**AIM OF THE EXERCISE**
Reproduce the rows from the line containing "You are a computer-use agent. The width" through the last row, substituting "scroll bar" for "scrollbar" and leaving everything else as it is.

[Data entries]

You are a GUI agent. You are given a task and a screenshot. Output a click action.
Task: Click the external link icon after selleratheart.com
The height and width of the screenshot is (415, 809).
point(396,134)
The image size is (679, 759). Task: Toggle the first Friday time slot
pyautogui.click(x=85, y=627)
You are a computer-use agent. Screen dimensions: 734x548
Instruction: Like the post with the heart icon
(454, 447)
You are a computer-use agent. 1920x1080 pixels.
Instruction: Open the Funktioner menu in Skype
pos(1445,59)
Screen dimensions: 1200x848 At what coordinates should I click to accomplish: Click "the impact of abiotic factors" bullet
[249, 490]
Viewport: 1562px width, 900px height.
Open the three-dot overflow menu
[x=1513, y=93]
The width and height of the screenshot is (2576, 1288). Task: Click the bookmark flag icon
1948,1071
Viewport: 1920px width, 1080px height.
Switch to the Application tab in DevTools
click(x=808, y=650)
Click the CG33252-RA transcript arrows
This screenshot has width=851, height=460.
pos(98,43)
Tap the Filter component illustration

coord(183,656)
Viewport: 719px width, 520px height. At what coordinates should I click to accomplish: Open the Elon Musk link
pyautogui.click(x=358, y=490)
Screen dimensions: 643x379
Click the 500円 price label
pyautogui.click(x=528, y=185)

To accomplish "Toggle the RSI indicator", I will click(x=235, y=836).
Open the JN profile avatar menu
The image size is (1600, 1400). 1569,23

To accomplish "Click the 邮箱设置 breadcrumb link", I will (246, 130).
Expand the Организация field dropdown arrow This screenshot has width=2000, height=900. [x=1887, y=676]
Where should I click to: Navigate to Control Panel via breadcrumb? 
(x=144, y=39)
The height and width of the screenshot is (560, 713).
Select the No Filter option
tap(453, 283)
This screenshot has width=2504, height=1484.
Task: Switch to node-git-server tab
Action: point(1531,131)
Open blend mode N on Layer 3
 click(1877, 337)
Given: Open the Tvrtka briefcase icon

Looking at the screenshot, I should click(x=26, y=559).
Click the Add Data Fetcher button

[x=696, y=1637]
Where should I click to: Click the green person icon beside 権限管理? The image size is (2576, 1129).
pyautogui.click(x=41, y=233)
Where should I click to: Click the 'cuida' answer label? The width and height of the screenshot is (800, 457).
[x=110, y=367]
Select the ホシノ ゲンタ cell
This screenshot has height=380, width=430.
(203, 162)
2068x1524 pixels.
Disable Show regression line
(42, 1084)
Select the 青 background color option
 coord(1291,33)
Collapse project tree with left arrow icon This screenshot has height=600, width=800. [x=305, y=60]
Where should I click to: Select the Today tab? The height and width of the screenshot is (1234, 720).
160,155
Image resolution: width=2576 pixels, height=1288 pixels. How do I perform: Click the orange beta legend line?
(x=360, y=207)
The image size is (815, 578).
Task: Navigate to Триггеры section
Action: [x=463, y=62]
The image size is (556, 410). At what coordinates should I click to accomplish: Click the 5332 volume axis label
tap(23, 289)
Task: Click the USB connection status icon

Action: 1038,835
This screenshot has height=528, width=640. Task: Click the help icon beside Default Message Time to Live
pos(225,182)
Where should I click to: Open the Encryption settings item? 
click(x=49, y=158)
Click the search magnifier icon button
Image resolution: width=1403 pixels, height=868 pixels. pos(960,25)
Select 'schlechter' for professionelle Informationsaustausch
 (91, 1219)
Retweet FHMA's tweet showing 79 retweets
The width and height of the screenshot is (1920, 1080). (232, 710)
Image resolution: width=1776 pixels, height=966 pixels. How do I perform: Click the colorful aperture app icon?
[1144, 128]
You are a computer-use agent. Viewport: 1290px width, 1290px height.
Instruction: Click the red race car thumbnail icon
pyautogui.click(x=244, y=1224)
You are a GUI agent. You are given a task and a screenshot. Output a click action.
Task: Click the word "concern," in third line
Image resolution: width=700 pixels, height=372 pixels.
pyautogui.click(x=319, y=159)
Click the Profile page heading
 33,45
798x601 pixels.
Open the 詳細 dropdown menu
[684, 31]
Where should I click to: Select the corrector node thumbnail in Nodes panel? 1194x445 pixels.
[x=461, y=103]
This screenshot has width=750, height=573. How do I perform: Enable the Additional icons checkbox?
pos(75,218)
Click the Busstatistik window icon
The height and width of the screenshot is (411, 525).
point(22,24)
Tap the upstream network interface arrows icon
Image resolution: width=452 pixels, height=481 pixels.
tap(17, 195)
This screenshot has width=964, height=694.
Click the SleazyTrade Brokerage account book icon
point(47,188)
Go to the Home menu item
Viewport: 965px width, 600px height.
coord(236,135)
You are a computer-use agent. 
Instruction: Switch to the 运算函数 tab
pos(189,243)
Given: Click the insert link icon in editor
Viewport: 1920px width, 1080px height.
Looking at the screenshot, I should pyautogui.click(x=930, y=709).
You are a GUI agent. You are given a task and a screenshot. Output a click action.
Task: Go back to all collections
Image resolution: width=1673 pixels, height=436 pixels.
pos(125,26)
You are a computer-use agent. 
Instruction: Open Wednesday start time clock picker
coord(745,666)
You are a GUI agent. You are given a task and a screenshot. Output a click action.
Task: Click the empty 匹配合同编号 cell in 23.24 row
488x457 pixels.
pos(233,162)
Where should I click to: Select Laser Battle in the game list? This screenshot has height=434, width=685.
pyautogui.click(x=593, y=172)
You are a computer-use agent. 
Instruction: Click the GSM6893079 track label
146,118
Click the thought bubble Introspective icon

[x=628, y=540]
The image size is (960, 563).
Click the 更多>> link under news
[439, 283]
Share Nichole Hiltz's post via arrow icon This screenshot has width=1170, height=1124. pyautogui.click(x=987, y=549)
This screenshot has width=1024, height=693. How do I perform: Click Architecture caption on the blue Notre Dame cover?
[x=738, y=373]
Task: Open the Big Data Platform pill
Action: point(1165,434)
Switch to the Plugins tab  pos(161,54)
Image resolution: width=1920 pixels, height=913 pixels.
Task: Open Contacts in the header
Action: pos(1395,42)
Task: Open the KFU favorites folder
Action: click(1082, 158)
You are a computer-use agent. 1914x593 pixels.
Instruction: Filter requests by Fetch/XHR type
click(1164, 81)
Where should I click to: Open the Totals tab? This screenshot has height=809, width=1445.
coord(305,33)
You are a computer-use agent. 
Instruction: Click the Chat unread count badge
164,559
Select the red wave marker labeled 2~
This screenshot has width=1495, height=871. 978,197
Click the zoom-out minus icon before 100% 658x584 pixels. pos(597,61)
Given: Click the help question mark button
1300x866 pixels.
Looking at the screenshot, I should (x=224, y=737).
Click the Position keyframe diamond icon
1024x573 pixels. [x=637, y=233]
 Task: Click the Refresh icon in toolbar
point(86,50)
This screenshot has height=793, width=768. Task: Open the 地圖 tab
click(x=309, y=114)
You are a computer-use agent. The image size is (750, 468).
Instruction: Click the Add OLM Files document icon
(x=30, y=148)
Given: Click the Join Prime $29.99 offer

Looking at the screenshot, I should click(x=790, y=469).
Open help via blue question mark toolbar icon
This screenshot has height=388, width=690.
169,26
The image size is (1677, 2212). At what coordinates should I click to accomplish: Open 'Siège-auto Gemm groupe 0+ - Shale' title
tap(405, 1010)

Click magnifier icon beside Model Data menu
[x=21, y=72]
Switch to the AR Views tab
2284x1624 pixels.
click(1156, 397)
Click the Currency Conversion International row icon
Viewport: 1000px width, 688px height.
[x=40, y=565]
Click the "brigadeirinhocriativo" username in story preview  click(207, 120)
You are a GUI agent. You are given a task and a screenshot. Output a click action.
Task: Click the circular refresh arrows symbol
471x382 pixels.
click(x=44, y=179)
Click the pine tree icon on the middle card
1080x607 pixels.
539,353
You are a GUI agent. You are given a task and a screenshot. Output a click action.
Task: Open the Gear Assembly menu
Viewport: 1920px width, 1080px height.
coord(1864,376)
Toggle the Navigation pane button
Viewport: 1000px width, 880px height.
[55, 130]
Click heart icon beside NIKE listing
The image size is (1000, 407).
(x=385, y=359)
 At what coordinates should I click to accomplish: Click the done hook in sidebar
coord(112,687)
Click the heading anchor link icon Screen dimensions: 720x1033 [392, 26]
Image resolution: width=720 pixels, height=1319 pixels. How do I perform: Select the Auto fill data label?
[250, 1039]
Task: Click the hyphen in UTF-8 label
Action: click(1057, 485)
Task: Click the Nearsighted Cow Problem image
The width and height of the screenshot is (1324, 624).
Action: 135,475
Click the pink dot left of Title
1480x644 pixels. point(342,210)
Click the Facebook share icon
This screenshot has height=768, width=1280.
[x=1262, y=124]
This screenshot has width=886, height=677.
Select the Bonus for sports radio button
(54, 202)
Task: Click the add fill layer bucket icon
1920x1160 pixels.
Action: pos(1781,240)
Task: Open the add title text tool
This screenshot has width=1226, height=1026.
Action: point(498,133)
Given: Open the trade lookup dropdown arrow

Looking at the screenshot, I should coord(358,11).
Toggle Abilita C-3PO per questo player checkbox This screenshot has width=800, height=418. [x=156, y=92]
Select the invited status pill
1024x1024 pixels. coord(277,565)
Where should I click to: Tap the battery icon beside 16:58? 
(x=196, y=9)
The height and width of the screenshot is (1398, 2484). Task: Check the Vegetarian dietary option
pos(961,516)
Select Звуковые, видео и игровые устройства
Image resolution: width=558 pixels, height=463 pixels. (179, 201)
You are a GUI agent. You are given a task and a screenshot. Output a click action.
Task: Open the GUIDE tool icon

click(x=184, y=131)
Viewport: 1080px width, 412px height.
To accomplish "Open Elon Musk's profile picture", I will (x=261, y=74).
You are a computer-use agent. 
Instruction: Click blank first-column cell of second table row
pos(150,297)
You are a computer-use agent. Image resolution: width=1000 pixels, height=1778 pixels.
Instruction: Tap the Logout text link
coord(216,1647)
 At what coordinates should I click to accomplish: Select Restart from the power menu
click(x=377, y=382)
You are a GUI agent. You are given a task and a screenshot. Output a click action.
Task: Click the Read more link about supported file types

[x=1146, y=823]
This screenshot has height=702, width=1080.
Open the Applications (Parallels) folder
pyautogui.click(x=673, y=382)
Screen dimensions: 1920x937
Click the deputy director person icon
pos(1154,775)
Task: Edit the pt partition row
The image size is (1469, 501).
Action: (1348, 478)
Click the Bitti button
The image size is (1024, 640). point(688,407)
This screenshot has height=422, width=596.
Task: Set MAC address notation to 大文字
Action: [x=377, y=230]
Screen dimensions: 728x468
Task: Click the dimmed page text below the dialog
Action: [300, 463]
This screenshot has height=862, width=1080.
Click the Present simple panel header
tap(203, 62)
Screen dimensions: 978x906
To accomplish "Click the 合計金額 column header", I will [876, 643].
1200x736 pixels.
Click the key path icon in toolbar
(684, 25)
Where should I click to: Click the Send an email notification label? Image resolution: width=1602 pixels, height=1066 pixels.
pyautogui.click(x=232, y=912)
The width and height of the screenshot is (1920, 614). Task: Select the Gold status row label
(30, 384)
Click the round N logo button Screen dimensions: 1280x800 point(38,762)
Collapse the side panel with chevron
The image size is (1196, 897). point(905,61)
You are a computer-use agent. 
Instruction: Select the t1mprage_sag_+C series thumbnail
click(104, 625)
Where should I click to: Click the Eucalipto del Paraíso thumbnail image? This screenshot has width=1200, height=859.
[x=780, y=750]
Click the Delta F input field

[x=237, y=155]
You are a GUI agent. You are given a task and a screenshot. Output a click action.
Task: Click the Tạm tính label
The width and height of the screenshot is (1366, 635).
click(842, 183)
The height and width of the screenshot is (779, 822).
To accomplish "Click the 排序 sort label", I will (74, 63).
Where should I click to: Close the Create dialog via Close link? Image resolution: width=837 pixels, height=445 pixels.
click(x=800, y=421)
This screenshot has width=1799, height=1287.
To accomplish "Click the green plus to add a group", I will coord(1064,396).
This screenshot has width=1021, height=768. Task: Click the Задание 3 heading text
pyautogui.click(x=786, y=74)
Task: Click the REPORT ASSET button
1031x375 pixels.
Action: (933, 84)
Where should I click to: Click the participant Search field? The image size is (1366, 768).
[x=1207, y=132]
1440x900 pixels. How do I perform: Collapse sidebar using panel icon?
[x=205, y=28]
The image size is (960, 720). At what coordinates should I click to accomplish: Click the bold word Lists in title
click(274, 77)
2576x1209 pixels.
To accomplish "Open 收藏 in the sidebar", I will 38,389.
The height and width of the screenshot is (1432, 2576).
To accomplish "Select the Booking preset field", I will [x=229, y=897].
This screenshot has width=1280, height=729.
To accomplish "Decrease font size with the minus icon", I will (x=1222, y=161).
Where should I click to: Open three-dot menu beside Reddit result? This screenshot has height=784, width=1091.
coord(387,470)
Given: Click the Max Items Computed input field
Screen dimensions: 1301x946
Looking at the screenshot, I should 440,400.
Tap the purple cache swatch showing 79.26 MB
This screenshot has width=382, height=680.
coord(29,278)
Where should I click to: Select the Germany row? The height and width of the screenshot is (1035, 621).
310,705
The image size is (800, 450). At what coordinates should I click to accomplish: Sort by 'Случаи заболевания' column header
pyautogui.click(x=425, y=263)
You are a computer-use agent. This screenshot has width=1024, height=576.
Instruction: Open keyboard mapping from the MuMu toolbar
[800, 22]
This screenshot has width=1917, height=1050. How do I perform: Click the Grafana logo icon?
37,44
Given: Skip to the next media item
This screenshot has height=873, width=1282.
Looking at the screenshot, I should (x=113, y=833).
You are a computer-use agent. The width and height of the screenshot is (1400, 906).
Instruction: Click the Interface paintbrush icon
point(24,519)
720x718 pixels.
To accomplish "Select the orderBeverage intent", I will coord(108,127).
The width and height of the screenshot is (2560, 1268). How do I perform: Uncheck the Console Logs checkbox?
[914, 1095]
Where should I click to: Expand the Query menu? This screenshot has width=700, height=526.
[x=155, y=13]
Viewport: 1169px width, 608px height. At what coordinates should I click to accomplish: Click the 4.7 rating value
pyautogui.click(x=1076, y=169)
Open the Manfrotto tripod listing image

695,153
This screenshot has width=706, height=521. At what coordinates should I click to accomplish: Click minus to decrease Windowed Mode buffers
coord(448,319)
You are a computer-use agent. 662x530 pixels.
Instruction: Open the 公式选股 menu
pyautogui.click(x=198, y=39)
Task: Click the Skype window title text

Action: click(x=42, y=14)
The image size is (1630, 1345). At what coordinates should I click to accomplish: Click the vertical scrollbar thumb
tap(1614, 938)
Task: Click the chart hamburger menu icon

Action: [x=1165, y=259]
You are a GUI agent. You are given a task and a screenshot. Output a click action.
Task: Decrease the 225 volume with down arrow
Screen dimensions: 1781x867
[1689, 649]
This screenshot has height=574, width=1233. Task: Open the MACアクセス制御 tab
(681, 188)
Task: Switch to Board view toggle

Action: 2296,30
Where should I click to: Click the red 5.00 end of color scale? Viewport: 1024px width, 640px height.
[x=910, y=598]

**ANSWER TO THIS EXERCISE**
You are a computer-use agent. The width and height of the screenshot is (1400, 906).
Instruction: Click the Interface paintbrush icon
point(24,519)
720x718 pixels.
To accomplish "Select the orderBeverage intent", I will coord(108,127).
The width and height of the screenshot is (2560, 1268). How do I perform: Uncheck the Console Logs checkbox?
[914, 1095]
Where should I click to: Expand the Query menu? This screenshot has width=700, height=526.
[x=155, y=13]
Viewport: 1169px width, 608px height. At what coordinates should I click to accomplish: Click the 4.7 rating value
pyautogui.click(x=1076, y=169)
Open the Manfrotto tripod listing image

695,153
This screenshot has width=706, height=521. At what coordinates should I click to accomplish: Click minus to decrease Windowed Mode buffers
coord(448,319)
You are a computer-use agent. 662x530 pixels.
Instruction: Open the 公式选股 menu
pyautogui.click(x=198, y=39)
Task: Click the Skype window title text

Action: click(x=42, y=14)
The image size is (1630, 1345). At what coordinates should I click to accomplish: Click the vertical scroll bar thumb
tap(1614, 938)
Task: Click the chart hamburger menu icon

Action: [x=1165, y=259]
You are a GUI agent. You are given a task and a screenshot. Output a click action.
Task: Decrease the 225 volume with down arrow
Screen dimensions: 1781x867
[1689, 649]
This screenshot has height=574, width=1233. Task: Open the MACアクセス制御 tab
(681, 188)
Task: Switch to Board view toggle

Action: 2296,30
Where should I click to: Click the red 5.00 end of color scale? Viewport: 1024px width, 640px height.
[x=910, y=598]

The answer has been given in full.